Saturday, March 2, 2024

SCOTUS Rejects Cases by NC, Pa. Legislatures to Reverse Court-Imposed Gerrymandering

'Political activism from the bench on this issue is inexcusable and unfairly cuts elected members of the legislature out of the process...'

(Headline USA) The Supreme Court has turned away efforts from Republicans in North Carolina and Pennsylvania to block state court-ordered congressional districting plans more favorable to Democrats.

In separate orders late Monday, the justices are allowing maps selected by each state’s Supreme Court to be in effect for the 2022 elections.

In North Carolina, the map most likely will give Democrats an additional House seat in 2023.
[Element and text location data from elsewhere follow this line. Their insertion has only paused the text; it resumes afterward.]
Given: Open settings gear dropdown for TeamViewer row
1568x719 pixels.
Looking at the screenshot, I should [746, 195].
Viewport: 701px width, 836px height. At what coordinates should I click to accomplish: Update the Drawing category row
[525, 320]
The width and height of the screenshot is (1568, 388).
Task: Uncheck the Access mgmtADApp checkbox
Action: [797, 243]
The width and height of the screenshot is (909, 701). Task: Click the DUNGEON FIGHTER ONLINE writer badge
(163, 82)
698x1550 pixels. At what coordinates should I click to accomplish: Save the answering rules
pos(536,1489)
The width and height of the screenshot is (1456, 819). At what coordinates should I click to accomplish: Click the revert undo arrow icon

“The North Carolina General Assembly has the constitutional right to determine our congressional maps here in the Tar Heel State,” said Michael Whatley, chairman of the North Carolina Republican Party in a March 2 statement. “Political activism from the bench on this issue is inexcusable and unfairly cuts elected members of the legislature out of the process.”

The Pennsylvania map also probably will lead to the election of more Democrats, the Republicans said, as the two parties battle for control of the House of Representatives in the midterm elections.

The cases were a longshot as the court previously ruled that it had no authority over partisan gerrymandering cases involving states.

Although the state constitutions vest the power for redistricting with the legislatures—both of which are controlled by the GOP, activist lawsuits have made it automatically a matter for the state courts to decide.

In North Carolina, for instance, activists led by Eric Holder’s National Democratic Redistricting Committee had pre-emptively filed lawsuits even before the legislature submitted its map for the recent round of redistricting.

The deciding vote on the state’s narrowly divided Supreme Court was Judge Anita Earls, a former left-wing activist whom the NDRC paid hundreds of thousands of dollars to install on the court in 2018.

While the US Supreme Court did not stop the court-ordered plans from being used in this year’s elections, four conservative justices indicated they want it to confront an issue that could dramatically limit the power of state courts over federal elections in the future.

“We will have to resolve this question sooner or later, and the sooner we do so, the better,” Justice Samuel Alito wrote in a dissent from the Supreme Court’s order, joined by Justices Neil Gorsuch and Clarence Thomas. “This case presented a good opportunity to consider the issue, but unfortunately the court has again found the occasion inopportune.”

Justice Brett Kavanaugh made a similar point, but said he didn’t want to interfere in this year’s electoral process, which already is underway. The filing deadline in North Carolina was Friday.